Everyone suffers from downtime at some point. Even hyperscale vendors walk away red-faced occasionally. At some point, your primary email service provider will suffer– and you’ll feel the fallout. Office 365 has experienced multiple full or partial outages in the past few months, sometimes lasting for hours.
The first step is to set your tolerance for service disruption. Disaster recovery experts typically measure this using two metrics: the recovery time objective (RTO); and the recovery point objective (RPO). The first is your ideal recovery time in the event of an outage, while the second sets the bar for how much data you are prepared to lose. An RPO of two hours means that you could lose up to the last two hours of email in the event of an outage.
Given the mission-critical nature of yan organizations’ email, most companies will have an extremely low tolerance. Ideally, you want to avoid losing any mail or disrupting your users’ services at all. This is doable, with the help of a complementary email service provider.
By using email services from two different companies, you avoid relying on any one vendor’s infrastructure. This can be valuable if a physical disaster occurs at a single data centre, or if, as in the case of Office 365, a service provider frequently experiences outages due to human error and flawed processes.
When a primary email service fails, it isn’t as simple as switching it out for another like a faulty engine part. For one thing, the change isn’t instant. You have to change your MX records, which are the addresses for your email servers online. These have a ‘time to live’ setting, which means that it will take a while for the entire Internet to learn of your new email server’s address if you change it.
A more sensible option is to use an upstream service designed to complement rather than replace your primary email service provider. Pointing your MX records to the upstream service gives you an alternative email service that sees all of your mail first. It can then act as a buffer and an additional level of protection for your primary email service, queueing your email if your primary provider suffers an outage or slows to a crawl.
A complementary service like this will ideally have an online interface so that employees can still read and send emails. When the primary email service comes back online, the primary provider will then flush its queue, delivering all of the emails to the customer’s regular inbox.

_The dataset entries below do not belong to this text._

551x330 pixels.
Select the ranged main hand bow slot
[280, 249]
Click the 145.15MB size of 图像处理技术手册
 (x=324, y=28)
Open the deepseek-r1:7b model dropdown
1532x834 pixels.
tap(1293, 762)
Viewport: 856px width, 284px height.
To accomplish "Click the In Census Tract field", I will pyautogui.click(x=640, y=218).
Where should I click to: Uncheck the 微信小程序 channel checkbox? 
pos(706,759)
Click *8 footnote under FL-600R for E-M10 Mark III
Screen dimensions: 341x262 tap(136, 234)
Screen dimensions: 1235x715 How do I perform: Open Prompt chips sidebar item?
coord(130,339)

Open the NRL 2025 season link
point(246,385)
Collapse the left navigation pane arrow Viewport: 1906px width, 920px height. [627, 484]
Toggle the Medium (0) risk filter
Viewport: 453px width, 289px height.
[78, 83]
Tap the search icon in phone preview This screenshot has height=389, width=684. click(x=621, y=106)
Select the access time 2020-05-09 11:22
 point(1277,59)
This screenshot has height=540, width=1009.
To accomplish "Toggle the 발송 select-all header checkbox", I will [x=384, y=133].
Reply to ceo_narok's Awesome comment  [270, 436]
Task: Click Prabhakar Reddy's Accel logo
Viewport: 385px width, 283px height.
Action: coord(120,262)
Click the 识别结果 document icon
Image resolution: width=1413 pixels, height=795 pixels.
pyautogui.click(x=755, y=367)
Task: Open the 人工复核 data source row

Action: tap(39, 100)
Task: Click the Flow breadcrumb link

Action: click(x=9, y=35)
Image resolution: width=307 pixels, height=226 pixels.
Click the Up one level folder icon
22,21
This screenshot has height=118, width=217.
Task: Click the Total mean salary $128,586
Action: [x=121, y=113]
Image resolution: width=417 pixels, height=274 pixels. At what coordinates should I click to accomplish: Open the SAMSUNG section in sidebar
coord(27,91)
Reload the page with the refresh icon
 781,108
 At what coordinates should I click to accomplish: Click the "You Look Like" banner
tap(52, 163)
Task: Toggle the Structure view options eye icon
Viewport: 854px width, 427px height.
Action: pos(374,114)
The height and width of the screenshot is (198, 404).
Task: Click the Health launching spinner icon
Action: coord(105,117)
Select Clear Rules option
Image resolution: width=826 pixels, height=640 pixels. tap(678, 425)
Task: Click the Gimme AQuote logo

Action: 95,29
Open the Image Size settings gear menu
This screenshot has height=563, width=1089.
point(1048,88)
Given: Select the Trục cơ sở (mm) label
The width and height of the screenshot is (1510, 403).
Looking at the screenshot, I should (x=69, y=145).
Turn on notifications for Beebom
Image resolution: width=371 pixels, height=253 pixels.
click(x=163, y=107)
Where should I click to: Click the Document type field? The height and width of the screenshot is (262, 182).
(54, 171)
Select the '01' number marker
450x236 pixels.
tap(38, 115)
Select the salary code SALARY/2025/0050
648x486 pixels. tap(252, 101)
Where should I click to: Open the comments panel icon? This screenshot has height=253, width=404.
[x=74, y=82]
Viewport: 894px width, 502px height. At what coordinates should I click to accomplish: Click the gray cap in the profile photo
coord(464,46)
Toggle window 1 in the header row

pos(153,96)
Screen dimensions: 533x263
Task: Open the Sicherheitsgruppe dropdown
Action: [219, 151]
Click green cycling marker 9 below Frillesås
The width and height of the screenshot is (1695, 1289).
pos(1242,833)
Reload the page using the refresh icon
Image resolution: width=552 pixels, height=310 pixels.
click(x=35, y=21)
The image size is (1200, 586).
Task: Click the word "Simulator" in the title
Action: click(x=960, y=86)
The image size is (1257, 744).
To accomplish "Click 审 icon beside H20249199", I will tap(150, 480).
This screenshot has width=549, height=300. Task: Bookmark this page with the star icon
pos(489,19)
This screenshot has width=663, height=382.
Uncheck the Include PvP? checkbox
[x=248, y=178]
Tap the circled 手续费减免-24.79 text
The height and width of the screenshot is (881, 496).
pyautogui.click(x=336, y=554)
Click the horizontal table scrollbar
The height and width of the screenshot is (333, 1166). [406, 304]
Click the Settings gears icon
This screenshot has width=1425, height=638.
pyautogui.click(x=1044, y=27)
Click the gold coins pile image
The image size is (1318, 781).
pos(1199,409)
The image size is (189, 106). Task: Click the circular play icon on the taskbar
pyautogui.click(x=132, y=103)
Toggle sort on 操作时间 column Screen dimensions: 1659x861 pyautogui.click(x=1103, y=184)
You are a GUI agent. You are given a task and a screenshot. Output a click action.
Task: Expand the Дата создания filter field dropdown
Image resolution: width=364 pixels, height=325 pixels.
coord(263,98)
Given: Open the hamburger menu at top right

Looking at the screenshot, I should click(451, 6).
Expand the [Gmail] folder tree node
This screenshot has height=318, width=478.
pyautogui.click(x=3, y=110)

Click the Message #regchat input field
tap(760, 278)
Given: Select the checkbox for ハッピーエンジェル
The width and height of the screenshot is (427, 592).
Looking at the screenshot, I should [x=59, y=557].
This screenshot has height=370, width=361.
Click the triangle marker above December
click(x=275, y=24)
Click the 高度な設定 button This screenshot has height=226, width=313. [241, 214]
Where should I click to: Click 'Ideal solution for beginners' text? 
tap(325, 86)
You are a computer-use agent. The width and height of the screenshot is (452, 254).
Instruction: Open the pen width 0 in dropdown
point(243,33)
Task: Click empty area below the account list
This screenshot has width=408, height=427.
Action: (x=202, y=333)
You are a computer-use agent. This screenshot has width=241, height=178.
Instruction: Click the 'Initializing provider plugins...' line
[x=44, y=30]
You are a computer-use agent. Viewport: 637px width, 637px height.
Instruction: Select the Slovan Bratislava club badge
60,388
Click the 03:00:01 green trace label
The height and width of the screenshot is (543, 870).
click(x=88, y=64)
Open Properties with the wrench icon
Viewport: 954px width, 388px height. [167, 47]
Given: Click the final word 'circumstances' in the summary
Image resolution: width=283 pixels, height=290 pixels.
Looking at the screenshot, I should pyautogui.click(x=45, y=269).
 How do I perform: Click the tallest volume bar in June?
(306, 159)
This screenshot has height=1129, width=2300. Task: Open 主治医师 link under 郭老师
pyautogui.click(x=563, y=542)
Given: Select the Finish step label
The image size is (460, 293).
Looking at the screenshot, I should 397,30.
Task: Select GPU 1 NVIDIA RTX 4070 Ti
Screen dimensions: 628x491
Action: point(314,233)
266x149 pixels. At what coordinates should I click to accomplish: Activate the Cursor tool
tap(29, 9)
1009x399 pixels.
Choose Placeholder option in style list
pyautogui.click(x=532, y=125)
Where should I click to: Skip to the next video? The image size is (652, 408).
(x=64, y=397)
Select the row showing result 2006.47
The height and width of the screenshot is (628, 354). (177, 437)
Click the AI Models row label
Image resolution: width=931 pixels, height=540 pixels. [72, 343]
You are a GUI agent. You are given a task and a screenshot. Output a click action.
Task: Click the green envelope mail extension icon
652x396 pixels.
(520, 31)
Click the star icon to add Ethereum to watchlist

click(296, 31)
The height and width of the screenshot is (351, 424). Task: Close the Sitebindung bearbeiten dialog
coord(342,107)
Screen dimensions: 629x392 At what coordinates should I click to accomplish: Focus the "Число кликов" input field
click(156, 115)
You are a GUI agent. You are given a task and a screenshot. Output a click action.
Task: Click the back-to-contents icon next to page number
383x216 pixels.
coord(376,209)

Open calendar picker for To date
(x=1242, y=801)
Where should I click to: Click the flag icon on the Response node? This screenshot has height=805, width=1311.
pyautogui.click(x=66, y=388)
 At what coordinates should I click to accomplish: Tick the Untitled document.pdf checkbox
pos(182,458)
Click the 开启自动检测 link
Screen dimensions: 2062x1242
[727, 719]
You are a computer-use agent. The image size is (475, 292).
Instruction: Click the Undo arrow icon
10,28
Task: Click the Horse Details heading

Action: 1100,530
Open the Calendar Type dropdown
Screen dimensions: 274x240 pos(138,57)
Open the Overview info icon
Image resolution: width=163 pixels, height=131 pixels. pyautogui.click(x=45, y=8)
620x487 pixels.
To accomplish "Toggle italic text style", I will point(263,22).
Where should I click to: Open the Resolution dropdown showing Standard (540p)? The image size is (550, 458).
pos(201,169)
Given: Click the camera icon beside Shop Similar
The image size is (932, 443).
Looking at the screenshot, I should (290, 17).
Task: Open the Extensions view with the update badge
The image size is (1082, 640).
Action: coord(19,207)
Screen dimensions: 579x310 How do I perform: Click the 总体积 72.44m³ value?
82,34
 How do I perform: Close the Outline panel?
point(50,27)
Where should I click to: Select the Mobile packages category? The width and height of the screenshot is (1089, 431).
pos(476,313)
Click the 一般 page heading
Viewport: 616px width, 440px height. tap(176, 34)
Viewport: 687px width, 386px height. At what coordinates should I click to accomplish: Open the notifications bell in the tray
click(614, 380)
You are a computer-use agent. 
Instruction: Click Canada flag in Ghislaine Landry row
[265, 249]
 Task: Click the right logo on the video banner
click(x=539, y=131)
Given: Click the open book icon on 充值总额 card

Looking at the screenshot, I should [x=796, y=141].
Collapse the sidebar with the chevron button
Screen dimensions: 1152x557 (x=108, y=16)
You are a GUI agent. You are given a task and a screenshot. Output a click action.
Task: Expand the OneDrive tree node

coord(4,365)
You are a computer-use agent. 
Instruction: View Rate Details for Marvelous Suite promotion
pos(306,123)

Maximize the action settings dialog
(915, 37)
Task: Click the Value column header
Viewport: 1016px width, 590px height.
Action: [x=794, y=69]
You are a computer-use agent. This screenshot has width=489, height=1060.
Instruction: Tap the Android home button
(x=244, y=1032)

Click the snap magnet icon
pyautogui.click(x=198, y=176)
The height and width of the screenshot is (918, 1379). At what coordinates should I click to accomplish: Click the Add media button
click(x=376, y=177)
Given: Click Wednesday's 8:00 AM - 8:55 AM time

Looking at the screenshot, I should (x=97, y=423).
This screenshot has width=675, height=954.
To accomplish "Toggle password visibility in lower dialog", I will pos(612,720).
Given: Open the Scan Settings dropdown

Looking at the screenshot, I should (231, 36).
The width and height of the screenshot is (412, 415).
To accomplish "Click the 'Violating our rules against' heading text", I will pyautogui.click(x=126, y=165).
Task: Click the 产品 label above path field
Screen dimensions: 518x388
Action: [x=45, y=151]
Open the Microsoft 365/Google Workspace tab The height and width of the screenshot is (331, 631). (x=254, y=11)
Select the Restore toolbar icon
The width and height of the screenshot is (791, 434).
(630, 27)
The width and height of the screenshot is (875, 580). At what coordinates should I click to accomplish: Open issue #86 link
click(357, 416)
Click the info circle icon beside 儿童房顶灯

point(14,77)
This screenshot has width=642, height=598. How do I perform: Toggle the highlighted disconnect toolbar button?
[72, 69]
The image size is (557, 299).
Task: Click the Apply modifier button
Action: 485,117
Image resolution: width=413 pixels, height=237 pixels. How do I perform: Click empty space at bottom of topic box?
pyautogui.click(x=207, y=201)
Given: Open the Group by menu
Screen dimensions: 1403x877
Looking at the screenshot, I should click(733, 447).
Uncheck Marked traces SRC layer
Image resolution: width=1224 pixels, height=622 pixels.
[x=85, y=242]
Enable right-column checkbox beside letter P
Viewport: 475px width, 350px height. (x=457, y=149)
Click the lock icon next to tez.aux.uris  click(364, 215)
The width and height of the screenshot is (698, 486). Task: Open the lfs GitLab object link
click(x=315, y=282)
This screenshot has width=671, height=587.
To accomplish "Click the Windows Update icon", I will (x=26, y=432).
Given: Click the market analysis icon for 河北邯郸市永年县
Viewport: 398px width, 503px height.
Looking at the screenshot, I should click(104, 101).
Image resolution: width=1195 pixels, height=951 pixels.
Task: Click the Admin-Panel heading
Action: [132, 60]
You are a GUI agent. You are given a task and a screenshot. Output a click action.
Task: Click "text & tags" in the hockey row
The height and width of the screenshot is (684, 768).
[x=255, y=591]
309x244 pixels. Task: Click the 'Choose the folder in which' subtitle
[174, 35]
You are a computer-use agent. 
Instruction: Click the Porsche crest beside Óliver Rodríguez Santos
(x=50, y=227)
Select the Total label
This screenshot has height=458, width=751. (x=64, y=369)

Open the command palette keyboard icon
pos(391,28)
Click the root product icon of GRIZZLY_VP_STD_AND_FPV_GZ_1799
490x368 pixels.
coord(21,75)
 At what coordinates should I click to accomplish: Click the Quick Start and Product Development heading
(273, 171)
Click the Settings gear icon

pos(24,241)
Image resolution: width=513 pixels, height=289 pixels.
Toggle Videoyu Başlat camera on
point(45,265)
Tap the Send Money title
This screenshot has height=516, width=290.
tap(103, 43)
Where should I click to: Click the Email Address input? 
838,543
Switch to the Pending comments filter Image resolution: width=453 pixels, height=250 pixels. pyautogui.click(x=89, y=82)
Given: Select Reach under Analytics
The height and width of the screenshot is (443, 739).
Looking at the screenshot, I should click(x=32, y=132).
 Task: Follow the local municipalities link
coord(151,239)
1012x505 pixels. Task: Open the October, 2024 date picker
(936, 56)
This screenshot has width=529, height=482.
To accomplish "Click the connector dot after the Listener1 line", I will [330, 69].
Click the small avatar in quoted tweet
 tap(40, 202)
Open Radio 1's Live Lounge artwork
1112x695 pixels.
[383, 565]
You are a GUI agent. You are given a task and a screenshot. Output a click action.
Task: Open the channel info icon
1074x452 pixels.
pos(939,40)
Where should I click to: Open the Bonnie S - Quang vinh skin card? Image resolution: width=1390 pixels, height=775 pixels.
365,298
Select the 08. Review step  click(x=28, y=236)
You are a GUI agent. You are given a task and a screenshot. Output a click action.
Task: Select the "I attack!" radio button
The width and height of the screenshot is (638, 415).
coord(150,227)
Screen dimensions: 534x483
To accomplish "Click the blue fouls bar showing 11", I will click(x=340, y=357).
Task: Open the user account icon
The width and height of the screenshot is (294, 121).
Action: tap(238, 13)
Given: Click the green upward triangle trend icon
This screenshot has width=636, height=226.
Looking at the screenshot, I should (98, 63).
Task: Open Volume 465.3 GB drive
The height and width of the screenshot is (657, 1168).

What if the upstream service goes offline? That’s typically less of a risk than it is with a large, complex cloud service like Azure, on which Office 365 is based. If customers are worried, though, they can take advantage of the ability to set a list of multiple MX records. Particularly risk-averse admins could keep their primary mail provider’s email servers as a lower priority part of that list. That would cause incoming emails to route to the primary email service provider should the upstream provider become unavailable.
You’ll want to ensure that your complementary email service provider is rock solid, especially if your primary service provider is suffering from service slowdowns and outages. Check its service status pages to see how well it has managed and if it has a history of service slowdowns in the past. Talking to other customers is an excellent way to determine the company’s reliability, too.
Any email service provider should also give you a clear service level agreement, outlining how much downtime they allow themselves to have for each time period, and the financial compensation due in the event that they exceed this target.
By following a few sensible steps and investing a little more on a monthly basis, customers can protect themselves while still taking advantage of their primary service provider’s productivity features. Having a backup service designed intelligently into your mailflow is a good way to get functionality and peace of mind.